Chris rocks us gently into an album omnibus of short stories, assorted tales that are sung with a worldly, passionate presence. "American Dreams" delivers the audience into the strange of our North American nation's identity crisis, to the beacon of fist clenched hope on "There's a Bird", while "Lotus Eaters" takes the ultra charged modern rock opera aesthetic to the hilt of devastating beauty. Lamentations of injustice ring with heavy hearts on “Sandra” that memorializes the senseless death of Sandra Bland, exploding the hysteria of all-American paranoia on the moving closing hymns of "Love in a Time of Sharp Decline" and the powerful testament of new hopes on "Filament". Robley confronts the contradictions, conflicts and quagmires of modern day division with a reminder that a greater inclusive and proactive love can lift us upward toward higher grounds of a sincere earthly co-existence along with meaningful shared expressions.
The song "Love is a Four-Letter Word" ponders the complexities in our connections to one another. Presenting the debut of the home made visual, we see our humble troubadour Chris in a rabbit suit strolling about the neighborhood and hopping about at home with the family. Replete with Don't Look Back era Dylan-esque lyrical cue cards, Robley muses about the double-edged sword of the blessings and curses that are inherent truths pertaining to the act of opening one's heart toward another. From warm yard games of ball, dog walking, plant watering, joyful trampoline jumping and other wholesome hearted activities; Chris Robley illustrates the numerous challenges and discoveries that are made within our most vulnerable and candid relationships that ultimately make our lives worthwhile. There is no sugar coating or rose-tinted lens applied to the subject of our most privy and sensitive bonds but rather a rejoicing that we can even be a part of one of the most rewarding attachments in this universe (and no doubt in the realms outside of the confines of material and mortal knowledge). Robley delivers a modern message and heartland gospel that states that love is not, nor is supposed to be, perfect but is the most rewarding thing we can share with another heart. More than even just another titular four-letter world, love is our hope for tomorrow. Love is our hope for today. Love is our chance for healing, a chance for limitless growth and opens the doors to dimensions of enlightenment like we have never experienced before.

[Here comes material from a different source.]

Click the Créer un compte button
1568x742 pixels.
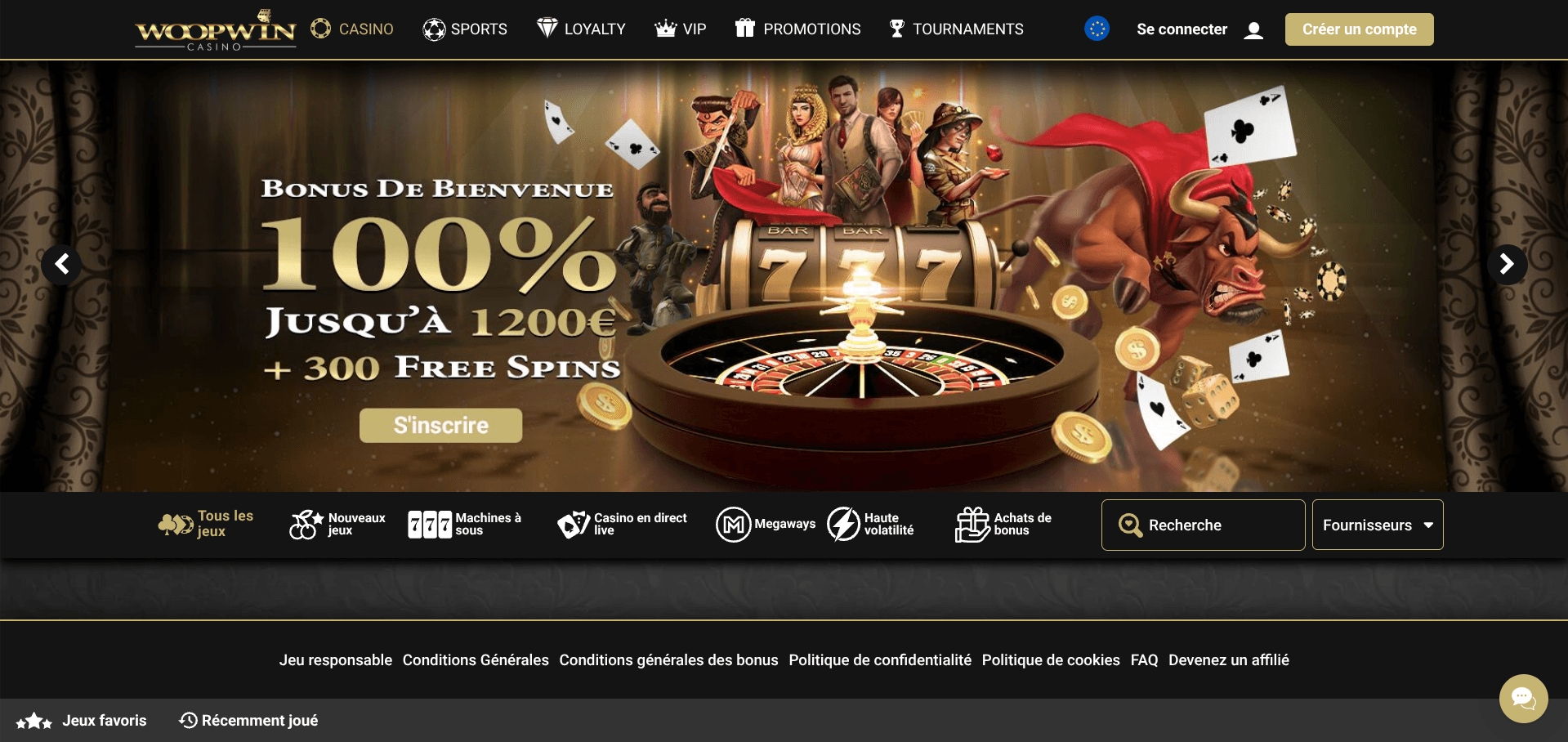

Chris Robley shared some reflections on the song and visual for “Love is a Four-Letter Word”
I didn’t know until after I’d written “Love is a Four-Letter Word,” that Bob Dylan had written a song called “Love is Just a Four-Letter Word.”
I was announcing my new song from stage and a guy in the audience yelled “I LOVE Dylan!”
I thought, oh shit. Did I steal this from Dylan? I was really embarrassed because… well, accidentally stealing a song isn’t cool, but also, I’m a fairly big Dylan fan and I didn’t know about this song. Shame on me!
Turns out though, he never released it himself. (Joan Baez recorded it). And also, our songs have almost nothing else in common. We just arrived at the same-ish title. Me, about 50 years too late.
Thankfully you can’t copyright song titles. So I’m safe to proceed.
As for the video, I wish I could say the rabbit costume is some kind of deep allegory. But really, it was just a silly pandemic adventure on an afternoon my family had free.
I wanted to give a little nod to Dylan’s “Subterranean Homesick Blues” with the words written on white paper, but beyond that…we simply looked around the house for props; we had an Easter costume, a superhero outfit, a dog, an iPhone, and a couple hours. Let’s go walk around the neighborhood like a bunch of weirdos!
The song is the least narrative and least literal on the album, so an absurd video seemed forgivable for this tune. Which is about the double-edged sword of anything you hold as truly meaningful. As a word, love could be used to describe the thing that brings out our best selves, but also makes us lash out like wounded animals. I’d be lying if I said the former president Goldemort wasn’t heavy on my mind while writing this song about weakness and walls and separateness.
Chris Robley’s album A Filament in the Wilderness of What Comes Next is available now via Cutthroat Pop Records.